From a modern perspective, it might seem odd that fax came to modems before voice, but it makes technical sense. Fax machines use a digital protocol that is loosely derived from Bell 103 and belongs to the same extended family as other telephone modems, so modems already had the hardware. Implementing fax support was just a matter of software. With some extensions to the AT command set, your computer became a fax machine. By the late 1980s, fax support was common in modems, usually distinguished by marketing the modem as "data/fax."
For example, the command AT+FCLASS=1.0 changed the modem to T.31 fax mode (fax class 1.0). T.31/EIA-578 is a standard for sending and receiving faxes using a serial connection to a telephone modem, and it was widely implemented by commercial software packages. There were so many "PC fax" packages available in the 1990s that you could stock half an aisle of an OfficeMax with them, and indeed that's what happened. The legacy of this industry is that there are still dozens of "fax server" products built around data/fax modems, like the open source Hylafax.
Fax modems also made a more general contribution to the modem state of the art: the concept of distinct modes. "Fax class 0" was data mode, while values like 1 and 2 and, oddly, 1.0 and 2.0 were used for different fax implementations. There was an obvious, and tantalizing, opportunity: more modes. Maybe, even, a modem mode for that most classic application of the telephone: voice. Could you use your computer for telephone calls?
The idea is obvious, so it's no surprise that several vendors were working on it all at once. Early efforts at telephone-on-computer could be quite comical, consisting of a telephone that was more or less glued to a computer, no electrical connectivity between them. The IBM Palm Top PC 110 is my favorite example of this form, a Japanese-market miniature laptop with a speaker and microphone on the front edge so that you could hold it up to your face to make a call. Besides amusement, it illustrates a fundamental challenge of merging computers with telephony: real-time media is hard.
It seems very funny to build a telephone into a computer because computers are general-purpose devices defined by software. Putting a phone in the computer should not mean physically putting a phone in the computer; the phone should obviously be a software application. Well, obviously from our modern perspective, but real-time media has always been difficult for computers (which, for architectural reasons, are mostly seen today as fundamentally asynchronous, non-real-time devices). Modern computers get away with it by brute force; they're just so fast that they can be wildly inefficient with media and still keep up to real-time. But things were different in the 1990s. Real-time audio processing was a fairly demanding application and most of the computer industry preferred to leave it to hardware.
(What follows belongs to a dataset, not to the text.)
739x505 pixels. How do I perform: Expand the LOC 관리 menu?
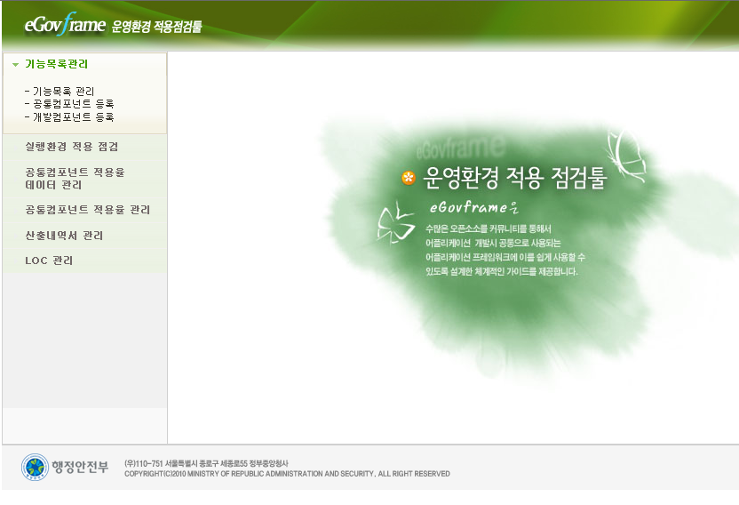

Still, the voice modem was an inevitability. In 1991, the Los Angeles Times reported that at least three companies were working on some form of "modem with voice support" for 1992. They focused mainly on Rockwell International, which proved the right call. We don't remember Rockwell as a semiconductor company today, but in the 1990s they very much were—Rockwell Semiconductor later spun out into Conexant, now part of Synaptics. At the time, Rockwell was a major player in semiconductors, especially for communications.
Rockwell had particular expertise in answering telephones. During the 1970s, the Rockwell Galaxy Automatic Call Distributor just about invented the modern call center. It was the first digitally-controlled system that answered calls on a pool of telephone lines, placed them on hold, and distributed them to a pool of operators. The flexibility and efficiency of Rockwell's computer-controlled system, which was specifically designed to cut costs by presenting calls to operators as rapidly as possible, displaced AT&T's contact center systems (like turrets) and Rockwell had almost complete dominance in the new world of 1-800 customer call centers during the 1980s.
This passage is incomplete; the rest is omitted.